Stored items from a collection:
####################

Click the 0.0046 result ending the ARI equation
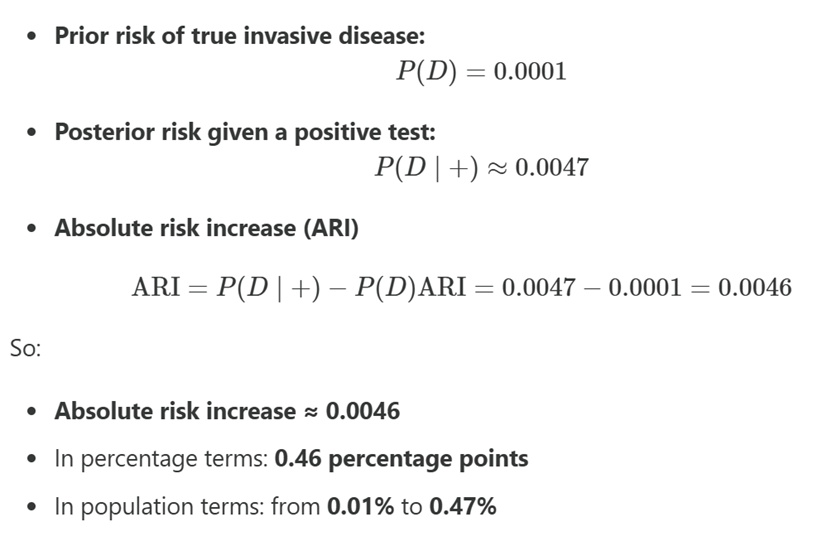The width and height of the screenshot is (827, 551). (755, 287)
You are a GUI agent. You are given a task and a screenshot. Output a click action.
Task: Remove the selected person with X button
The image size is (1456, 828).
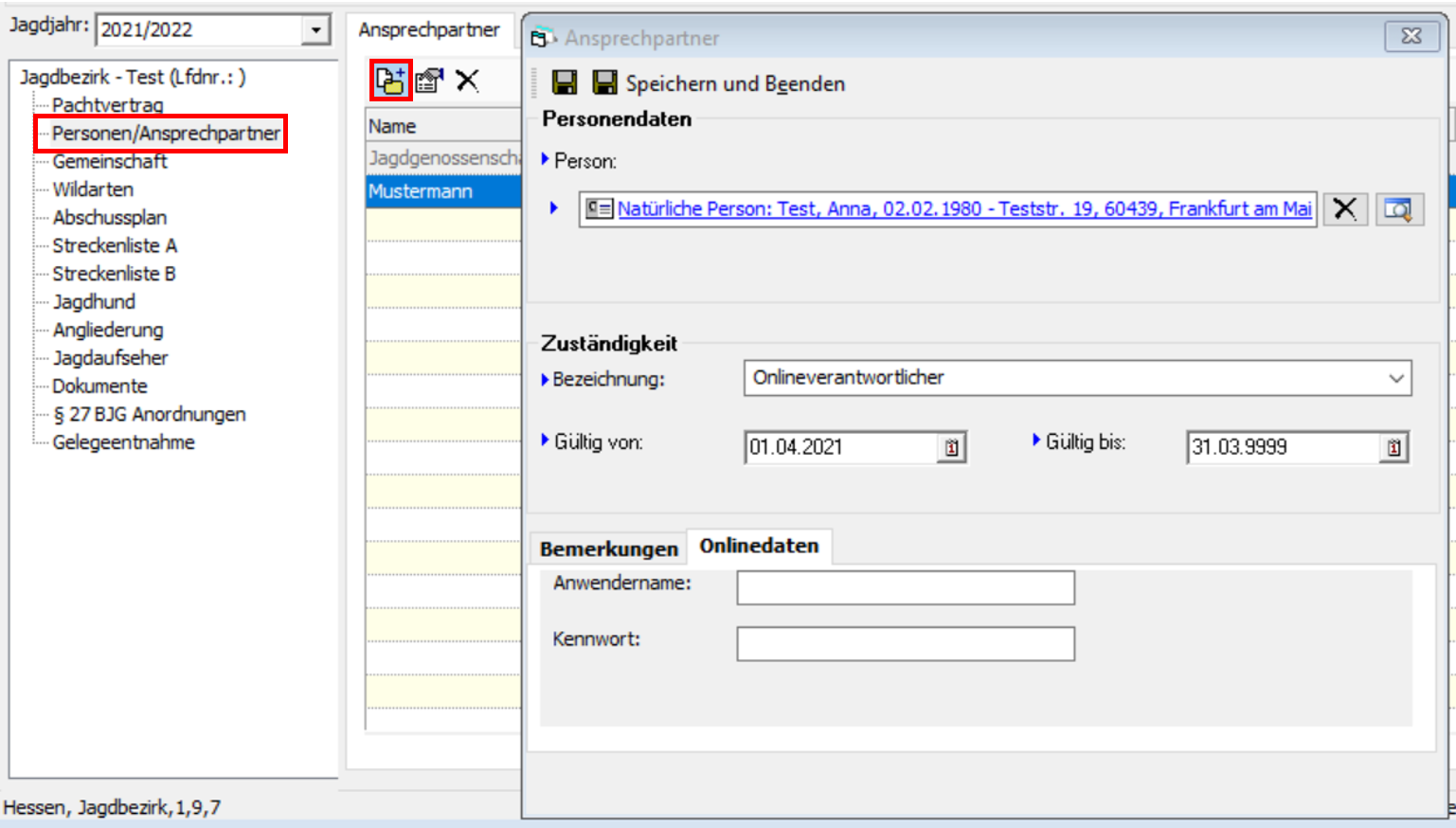[x=1344, y=208]
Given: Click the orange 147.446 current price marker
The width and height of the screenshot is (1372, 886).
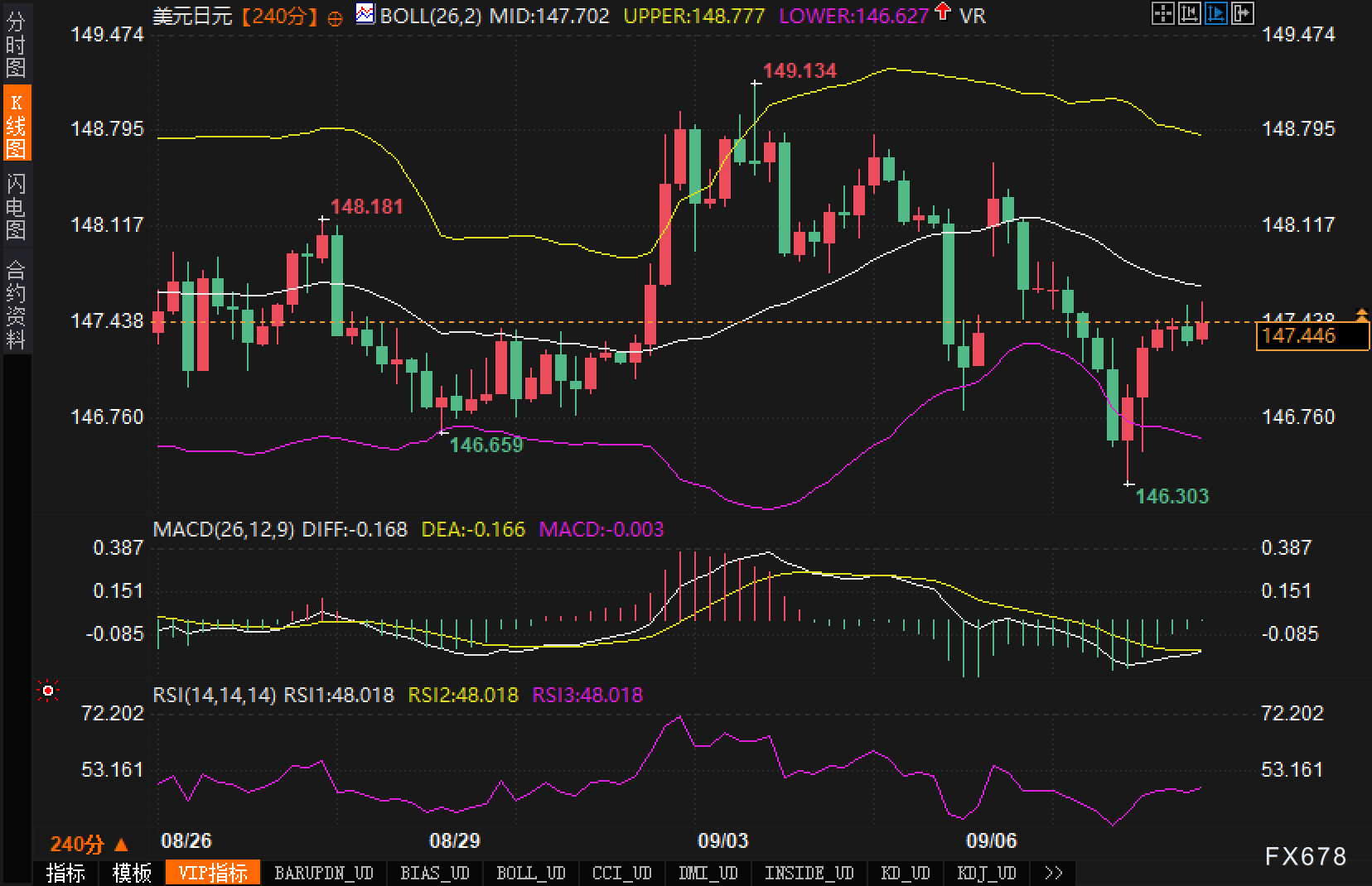Looking at the screenshot, I should [x=1310, y=336].
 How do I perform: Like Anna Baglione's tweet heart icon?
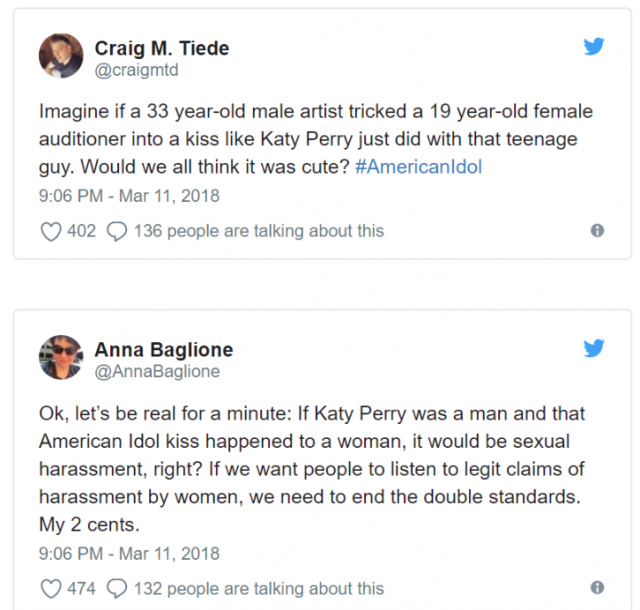(50, 588)
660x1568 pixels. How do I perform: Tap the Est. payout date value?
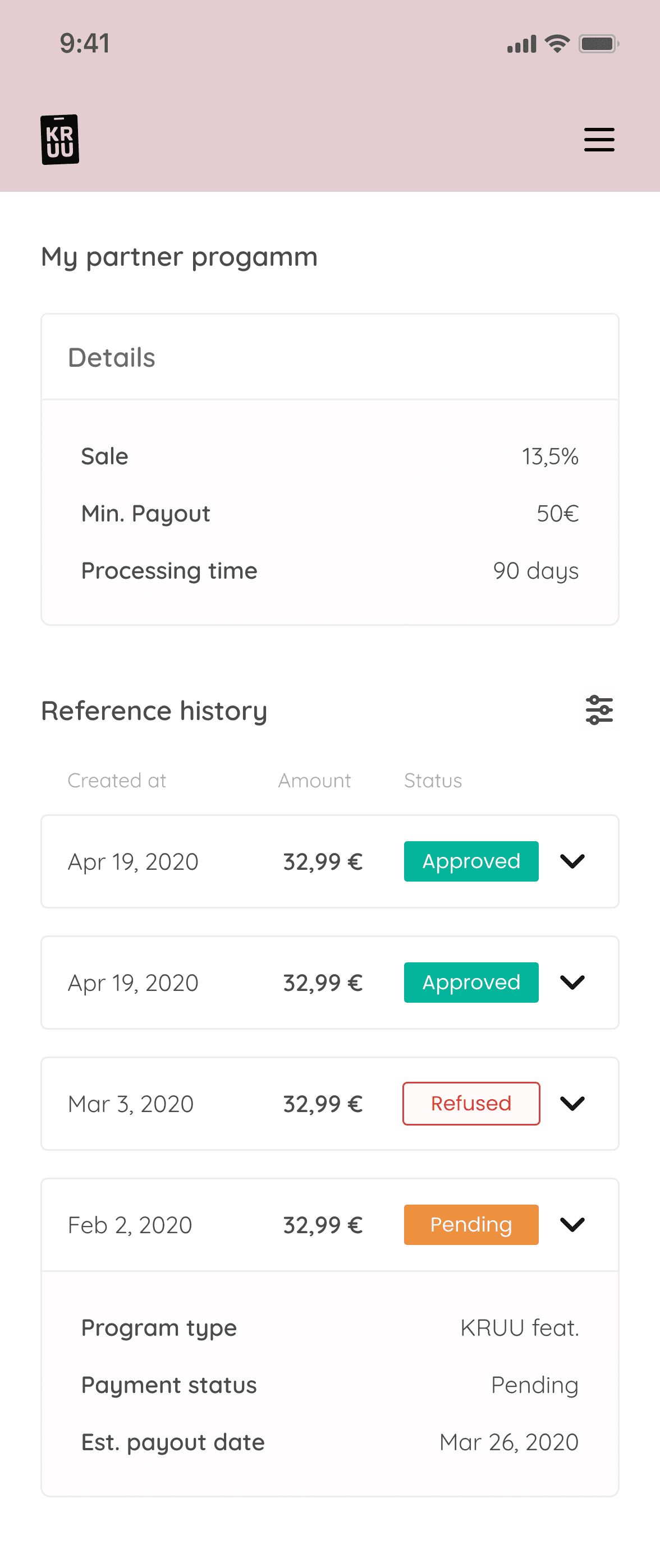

####################

§ Stated task
Can you return every line of the listing above word for word, leaving out the pictures?

§ Task response
Click the 0.0046 result ending the ARI equation
The width and height of the screenshot is (827, 551). (755, 287)
You are a GUI agent. You are given a task and a screenshot. Output a click action.
Task: Remove the selected person with X button
The image size is (1456, 828).
[x=1344, y=208]
Given: Click the orange 147.446 current price marker
The width and height of the screenshot is (1372, 886).
Looking at the screenshot, I should [x=1310, y=336].
 How do I perform: Like Anna Baglione's tweet heart icon?
(50, 588)
660x1568 pixels. How do I perform: Tap the Est. payout date value?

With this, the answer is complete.